I, like many others in the biotech, pharmaceutical, and medical device industries, fortuitously fell into a career in this inspiring field that puts patients and their well-being above all else. The level of compassion that the majority of the life sciences industry demonstrates daily while urgently trying to solve complex scientific problems that have global repercussions on humanity is incredibly energizing.
We continue to push the pace of progress with the advent of new technologies and treatment modalities. There are a handful of themes frequently discussed that are central to our ability to innovate rapidly:
- Outsourcing is the norm and is here to stay. There are hundreds of skill sets required to bring a product to market. No company, irrespective of size, has or needs to have all the required expertise in-house. Tapping into the right expertise effectively is a competitive advantage.
- We need to increase our productivity. On average, it takes ~14 years and over $1 billion to get a product to market. Months are often wasted tackling problems that have been solved before.
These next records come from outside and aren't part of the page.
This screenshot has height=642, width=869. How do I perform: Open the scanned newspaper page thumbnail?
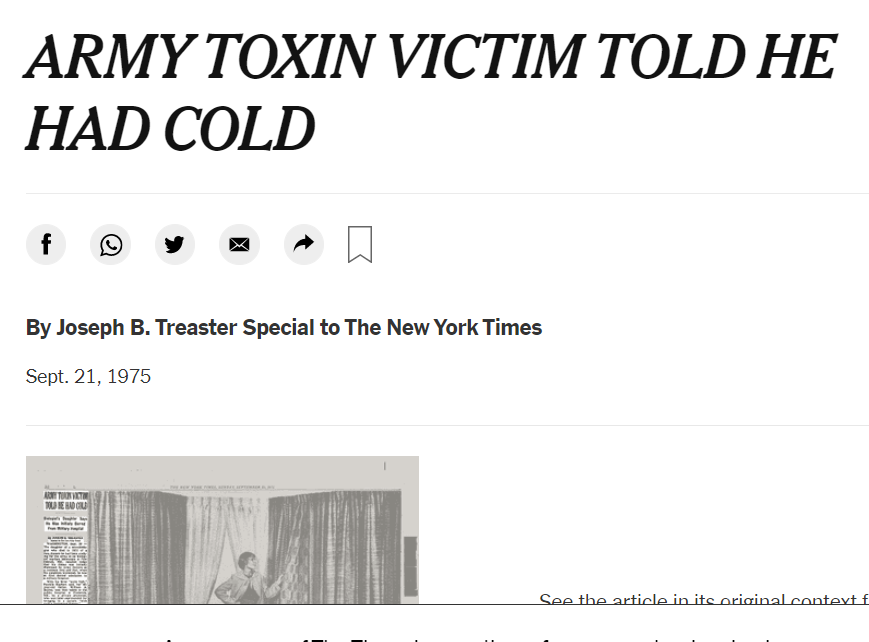[x=222, y=530]
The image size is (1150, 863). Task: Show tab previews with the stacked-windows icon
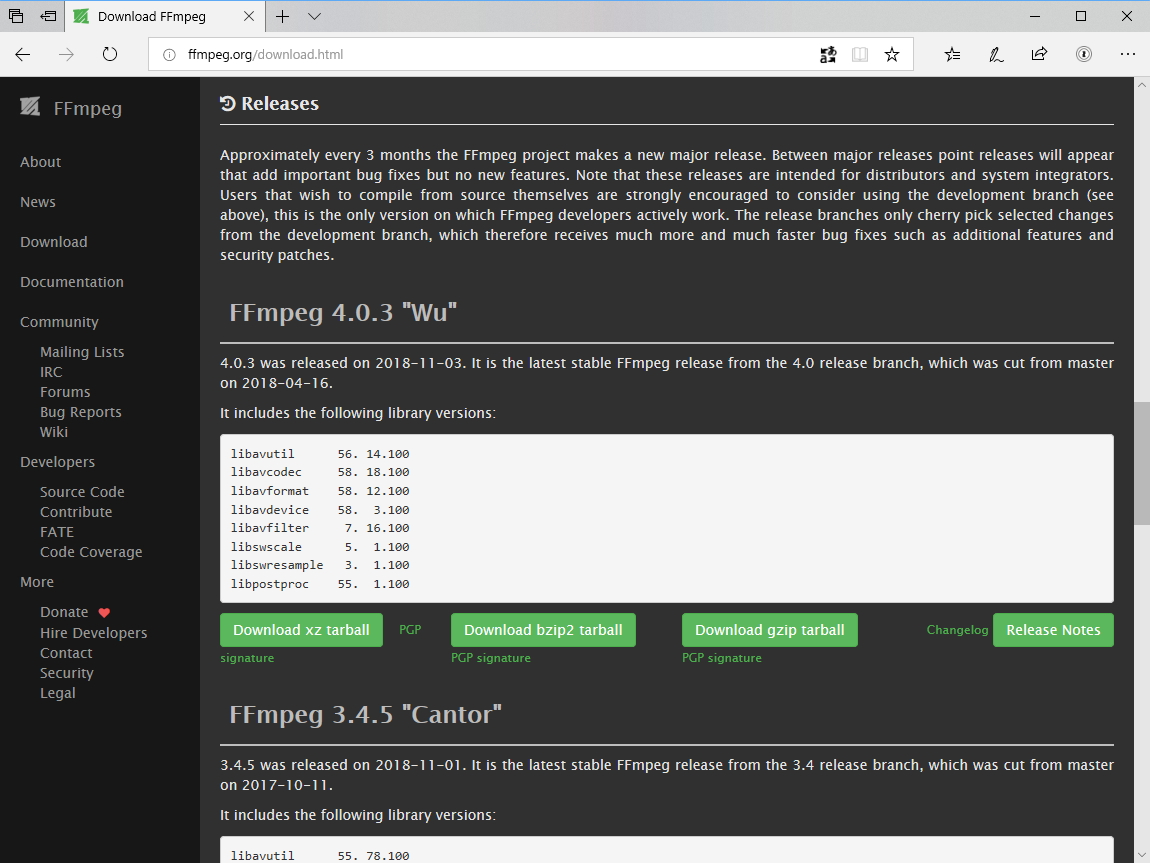(15, 16)
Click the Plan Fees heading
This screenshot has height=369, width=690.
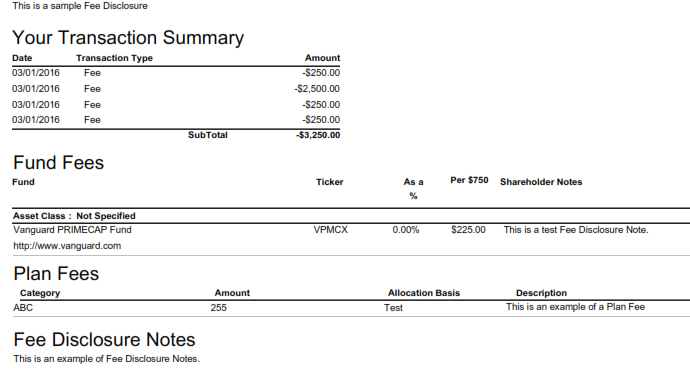[56, 274]
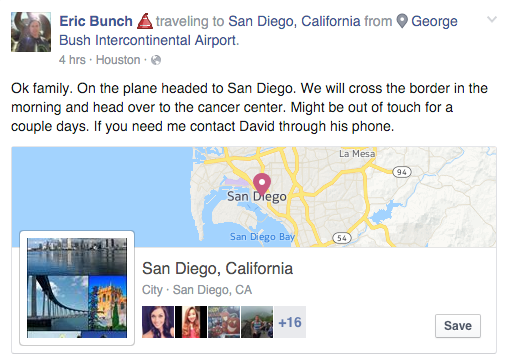
Task: Open the San Diego, California destination link
Action: (294, 21)
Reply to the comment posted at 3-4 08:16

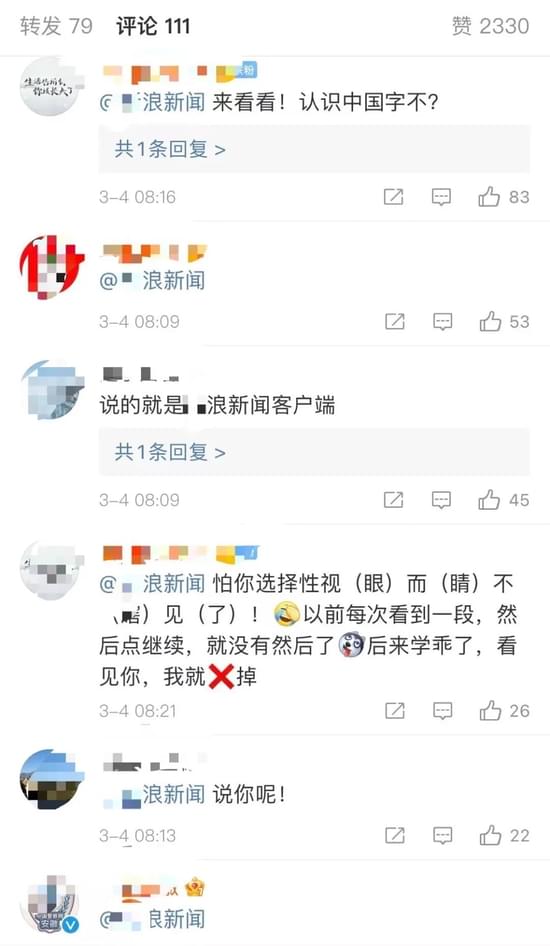tap(441, 197)
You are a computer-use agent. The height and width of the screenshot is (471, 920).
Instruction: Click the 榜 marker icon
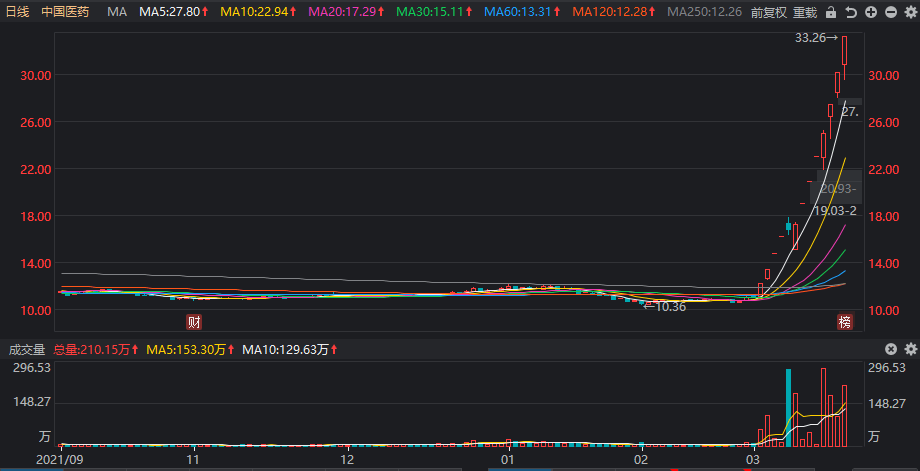(844, 321)
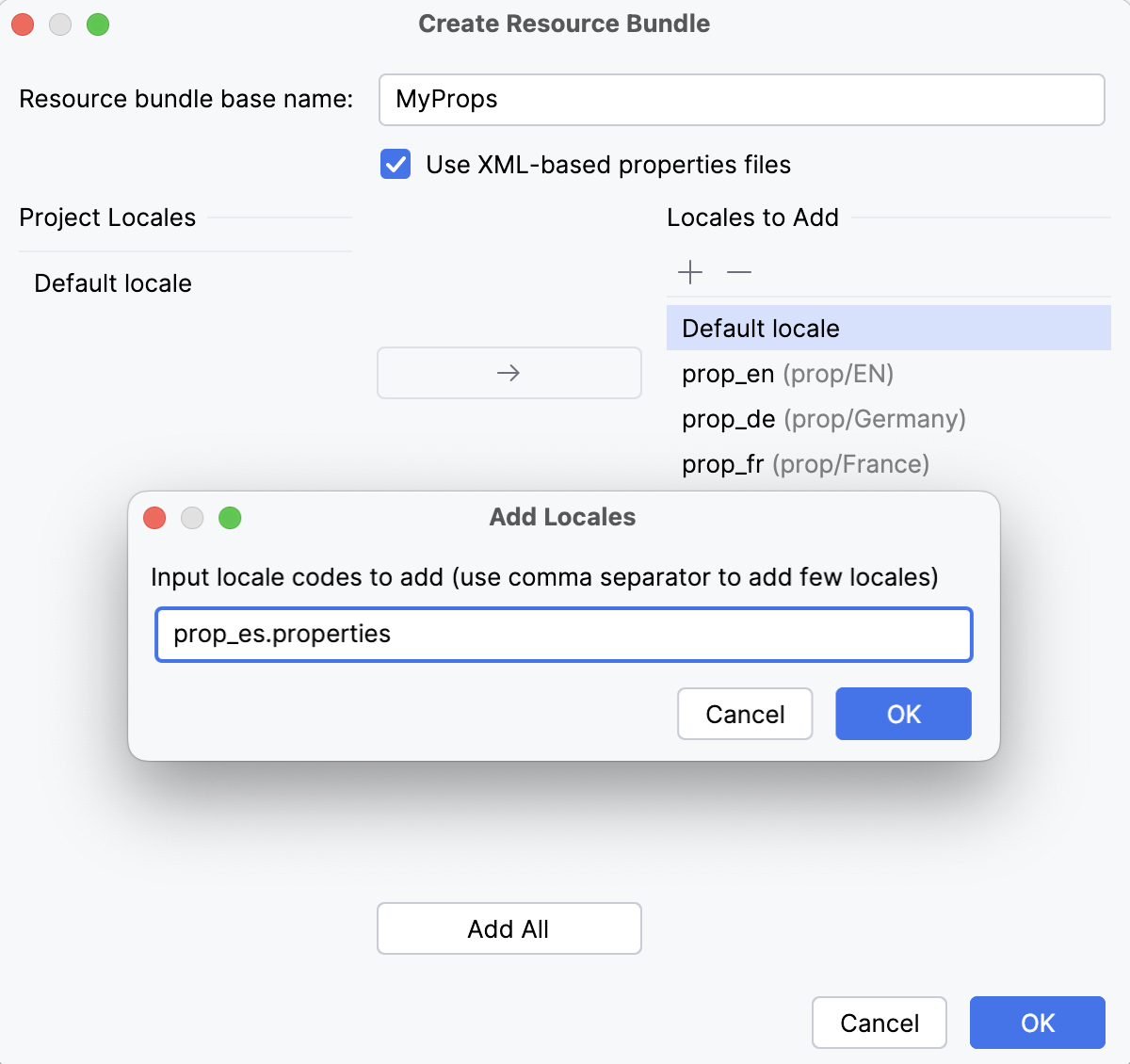Click OK in the Add Locales dialog

coord(902,714)
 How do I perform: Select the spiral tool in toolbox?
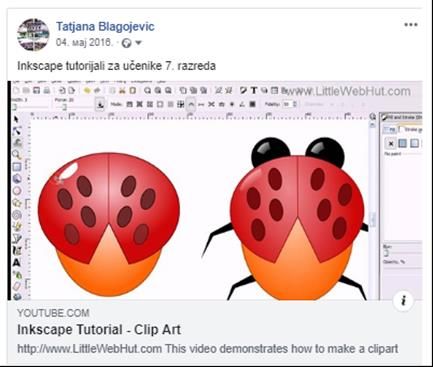pyautogui.click(x=17, y=215)
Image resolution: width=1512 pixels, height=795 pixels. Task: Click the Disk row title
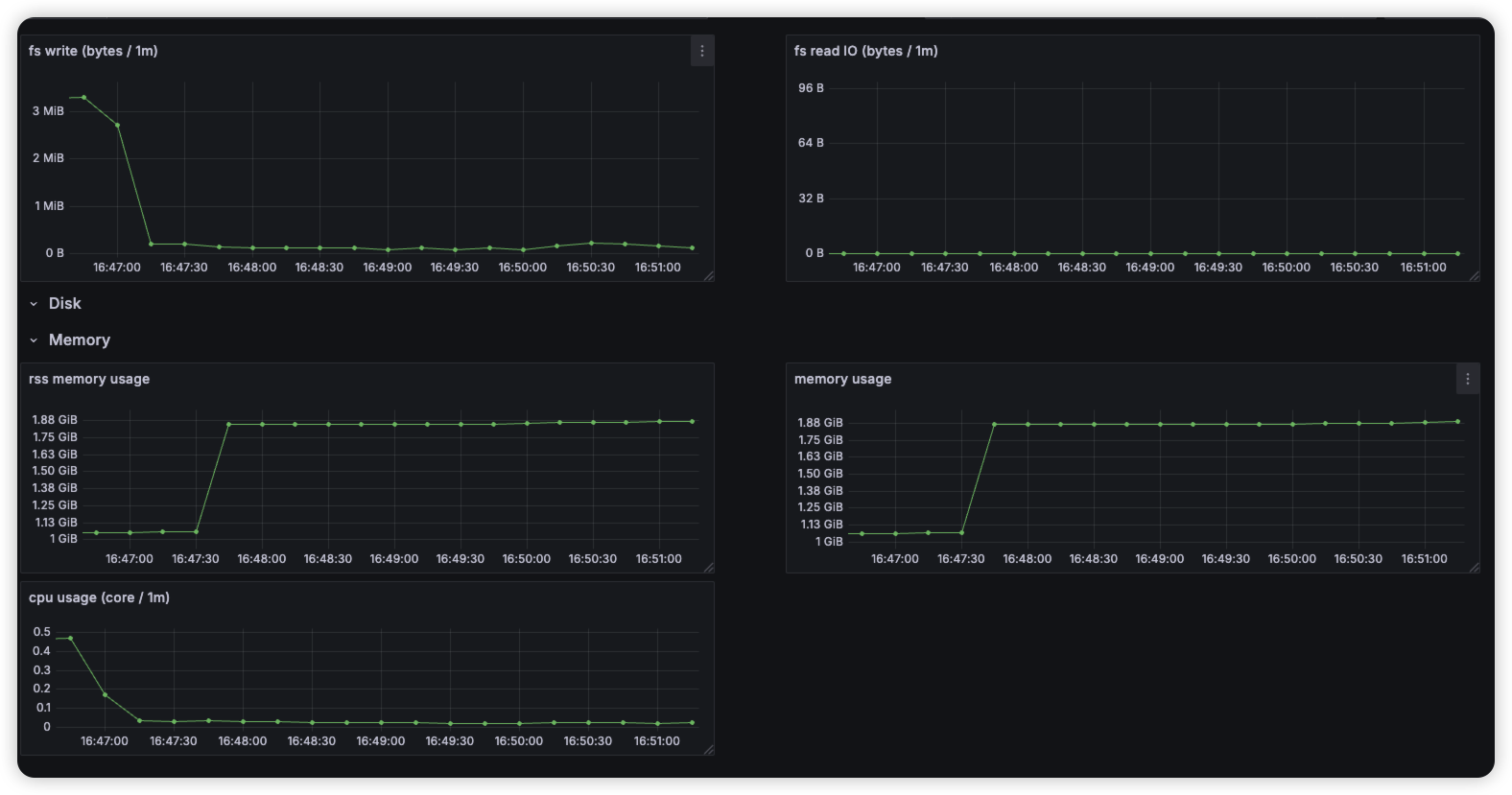click(x=65, y=304)
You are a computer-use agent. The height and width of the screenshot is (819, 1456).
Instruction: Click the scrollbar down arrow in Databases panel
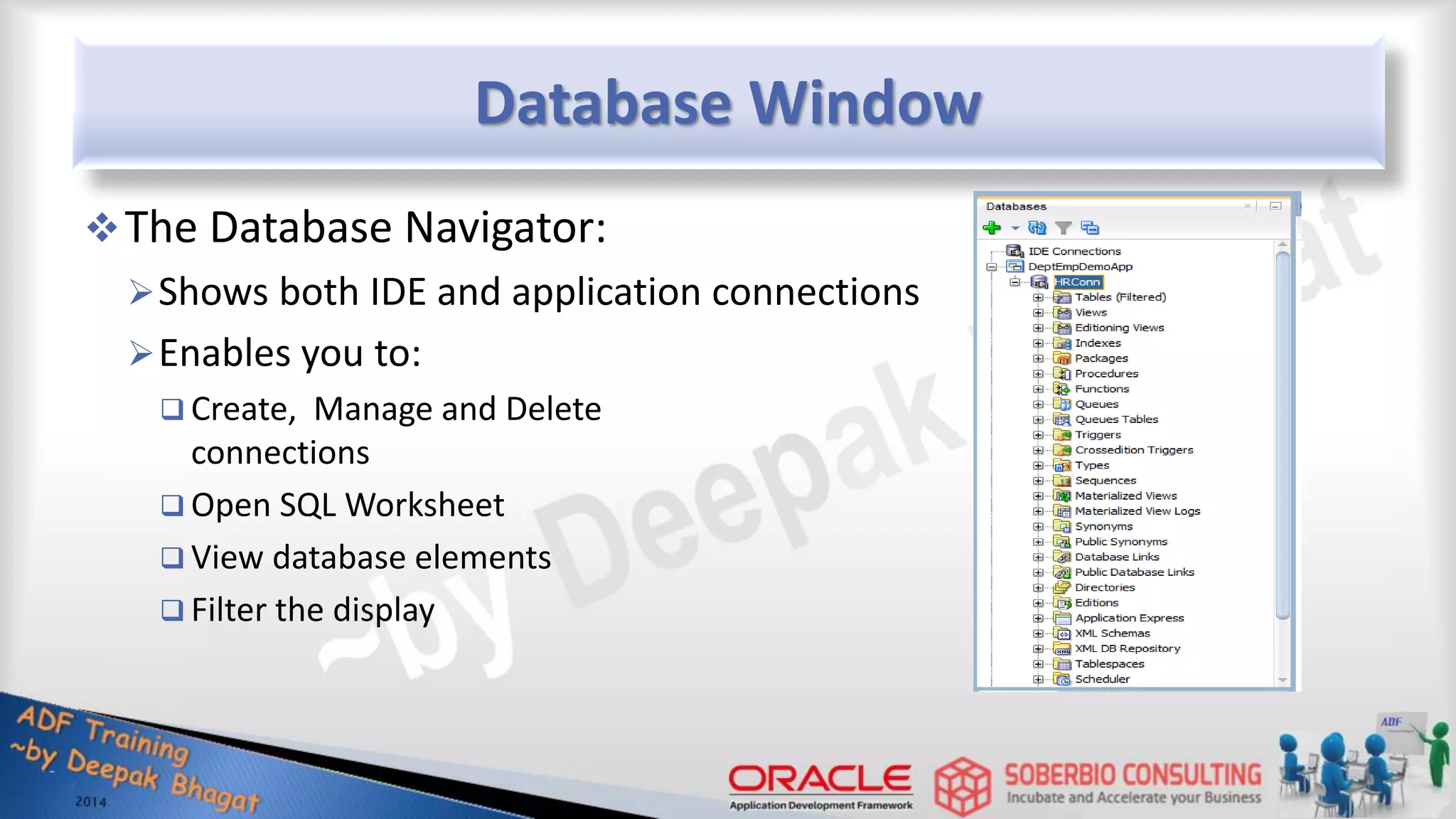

- Every day counts. Hundreds, if not thousands, of lives could be saved if we are able to get safe and efficacious new therapies to market faster. The opportunity costs of a delay of a single day are in the millions.
As new products are shepherded from the laboratory to animal testing to human clinical trials and beyond, the ability to access a flexible, skilled talent pool that’s dynamic enough to navigate the vast complexities of development is a necessity.
While running clinical development programs for products ranging from rare diseases to global epidemics, I grew increasingly frustrated with the slow speed of execution as a result of poor access to the right expertise at the right time. I knew that there was a highly capable and skilled consulting workforce out there that could help but it often took months to find the right person, if I was able to at all.
The means by which we tap into expertise hasn’t changed in decades and this inertia is holding this critical industry back. The current methods by which we access expertise:
- On average, take 2 months and have a success rate under 50%
- Focus only on local talent pools and immediate networks
- Are noisy and unnecessarily complex, resulting in distracted teams and decreased productivity
The industry, patients, and the healthcare system demand better. I was driven to fundamentally change how we, as an industry, innovate and operate. Hence, Clora was born. Our mission is to provide access to the world’s life science expertise so that we’re able to develop new therapies faster and more cost-effectively.
Whether you are at a small biotech start-up or in big Pharma, we all face similar challenges in a rapidly evolving landscape that requires companies to be nimble while maintaining development momentum. Clora can efficiently connect you with the right expertise when you need it so that you don't lose critical time bringing your innovative therapy to market.
Today, we’re thrilled to announce our seed round led by Spark Capital along with strong support from iSeed Ventures, Ludlow Ventures, Notation Capital, Social Capital, v1.vc, KohFounders, Beta Bridge Capital, New Stack Ventures, AngelList, Matt Mickiewicz, Stephano Kim, Amit Chaturvedi, Jenny Fielding, and Joel Wishkovsky.
I’m privileged to be tackling this challenge with my passionate teammates, Conor Harris, Leaya Martelli, Minh Phan, Ian Donovan, Tabitha Kadima, and the many others that have supported us along the way! The life sciences industry has bold ambitions and we are dedicated to doing everything we can to power those ambitions.